Pendakian kali ini memang terasa lain, dengan beberapa pengalaman yang ditemuinya, termasuk beberapa hal misteri Gunung Lawu yang tentu tidak akan terlupakan.

Dengan berangkatnya lebih awal untuk pendakian ternyata membawa banyak pengalaman selama berada di Gunung Lawu.

View Panorama Gunung Lawu (Awe Kissparry)

Sekitar pukul 07.00 WIB tim (KissParry Jr Alif dan temannya) sudah meninggalkan puncak Hargo Dumilah untuk sarapan dan segera bergegas turun dari puncak Lawu, dan tentu sambil menghampiri tempat-tempat yang sudah disebutkan di atas.

Alhamdulillah sekitar pukul 15.30 WIB tim sudah berada di base camp Cemoro Sewu, dengan membawa sejuta kenangan yang tak terlupakan dari Gunung Lawu.

Catatan Perhatian

Sejak awal pendakian, begitu diikuti burung jalak, tim segera ingat dan menerapkan pesan pemangku wilayah di base camp, terutama agar tidak tersesat jalan. Dalam hal ini yang terpenting adalah meluruskan niat untuk tidak berbuat yang aneh-aneh dan macam-macam selama di gunung Lawu.

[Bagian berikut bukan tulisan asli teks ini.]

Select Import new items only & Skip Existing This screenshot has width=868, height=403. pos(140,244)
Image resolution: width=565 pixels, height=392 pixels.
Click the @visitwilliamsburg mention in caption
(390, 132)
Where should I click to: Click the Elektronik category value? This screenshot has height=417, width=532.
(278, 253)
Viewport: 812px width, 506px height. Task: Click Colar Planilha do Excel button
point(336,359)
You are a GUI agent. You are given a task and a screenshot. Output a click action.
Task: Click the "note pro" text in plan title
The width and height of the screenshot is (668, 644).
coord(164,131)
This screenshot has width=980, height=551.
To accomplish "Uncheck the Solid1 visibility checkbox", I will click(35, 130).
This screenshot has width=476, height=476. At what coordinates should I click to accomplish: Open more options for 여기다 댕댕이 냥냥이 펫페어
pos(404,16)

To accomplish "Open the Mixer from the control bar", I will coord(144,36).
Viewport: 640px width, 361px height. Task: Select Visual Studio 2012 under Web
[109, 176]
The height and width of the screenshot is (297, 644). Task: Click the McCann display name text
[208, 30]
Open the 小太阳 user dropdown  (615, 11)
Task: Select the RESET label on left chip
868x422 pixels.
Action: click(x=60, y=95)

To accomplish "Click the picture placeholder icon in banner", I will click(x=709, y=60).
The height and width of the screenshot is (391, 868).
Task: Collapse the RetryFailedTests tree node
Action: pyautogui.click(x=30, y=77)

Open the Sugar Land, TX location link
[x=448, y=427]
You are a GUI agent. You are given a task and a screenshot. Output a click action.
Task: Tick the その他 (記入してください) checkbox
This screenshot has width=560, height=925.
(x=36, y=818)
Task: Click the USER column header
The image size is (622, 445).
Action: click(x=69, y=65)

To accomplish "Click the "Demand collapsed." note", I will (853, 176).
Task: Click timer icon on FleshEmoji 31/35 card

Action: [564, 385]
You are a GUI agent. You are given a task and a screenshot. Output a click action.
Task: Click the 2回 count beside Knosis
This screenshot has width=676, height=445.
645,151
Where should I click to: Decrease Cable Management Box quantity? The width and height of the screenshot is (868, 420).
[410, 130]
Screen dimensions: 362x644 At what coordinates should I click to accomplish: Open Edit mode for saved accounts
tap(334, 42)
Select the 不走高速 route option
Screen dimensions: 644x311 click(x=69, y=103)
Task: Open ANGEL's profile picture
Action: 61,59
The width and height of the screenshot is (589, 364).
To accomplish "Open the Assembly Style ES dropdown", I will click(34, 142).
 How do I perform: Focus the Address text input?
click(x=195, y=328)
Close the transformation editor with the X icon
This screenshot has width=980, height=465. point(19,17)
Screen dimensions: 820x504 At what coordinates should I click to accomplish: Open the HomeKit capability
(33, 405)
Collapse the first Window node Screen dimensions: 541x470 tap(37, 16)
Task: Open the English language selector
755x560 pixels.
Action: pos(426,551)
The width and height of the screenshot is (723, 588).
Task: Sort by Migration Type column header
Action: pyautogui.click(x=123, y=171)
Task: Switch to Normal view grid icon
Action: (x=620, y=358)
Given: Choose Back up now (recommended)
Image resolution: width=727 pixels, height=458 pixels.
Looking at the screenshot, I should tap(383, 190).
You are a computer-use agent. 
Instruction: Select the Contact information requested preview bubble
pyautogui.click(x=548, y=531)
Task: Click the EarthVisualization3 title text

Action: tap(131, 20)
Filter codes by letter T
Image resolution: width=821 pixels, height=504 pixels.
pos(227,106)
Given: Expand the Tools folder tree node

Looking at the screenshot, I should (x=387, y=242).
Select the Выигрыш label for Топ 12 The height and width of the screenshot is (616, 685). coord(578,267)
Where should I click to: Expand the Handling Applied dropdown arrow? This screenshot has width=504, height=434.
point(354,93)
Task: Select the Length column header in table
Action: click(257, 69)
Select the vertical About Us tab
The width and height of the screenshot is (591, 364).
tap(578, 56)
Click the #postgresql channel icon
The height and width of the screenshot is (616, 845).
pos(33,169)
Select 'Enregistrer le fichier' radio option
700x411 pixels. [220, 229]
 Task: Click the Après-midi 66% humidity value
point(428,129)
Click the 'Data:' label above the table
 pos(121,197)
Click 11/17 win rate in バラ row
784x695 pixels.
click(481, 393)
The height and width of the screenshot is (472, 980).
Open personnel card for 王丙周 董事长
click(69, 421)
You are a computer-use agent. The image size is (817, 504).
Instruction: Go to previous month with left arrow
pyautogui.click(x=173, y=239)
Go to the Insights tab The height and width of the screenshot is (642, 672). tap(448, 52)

Dan selalu waspada, karena godaan pasti ada.

Dalam kondisi yang waspada inipun masih menemukan kejadian yang dianggapnya misteri dan mencekam, meskipun hanya beberapa saat.

Selama berada di gunung berarti kita berada di alam raya bebas, karena bebas itulah sehingga banyak misteri yang terpendam, dan kita tidak boleh menyepelekan sesuatu yang ada di gunung, atau ketika menemui sedikit hal yang terasa janggal harus segera ingat kepada Sang Pencipta Alam Semesta.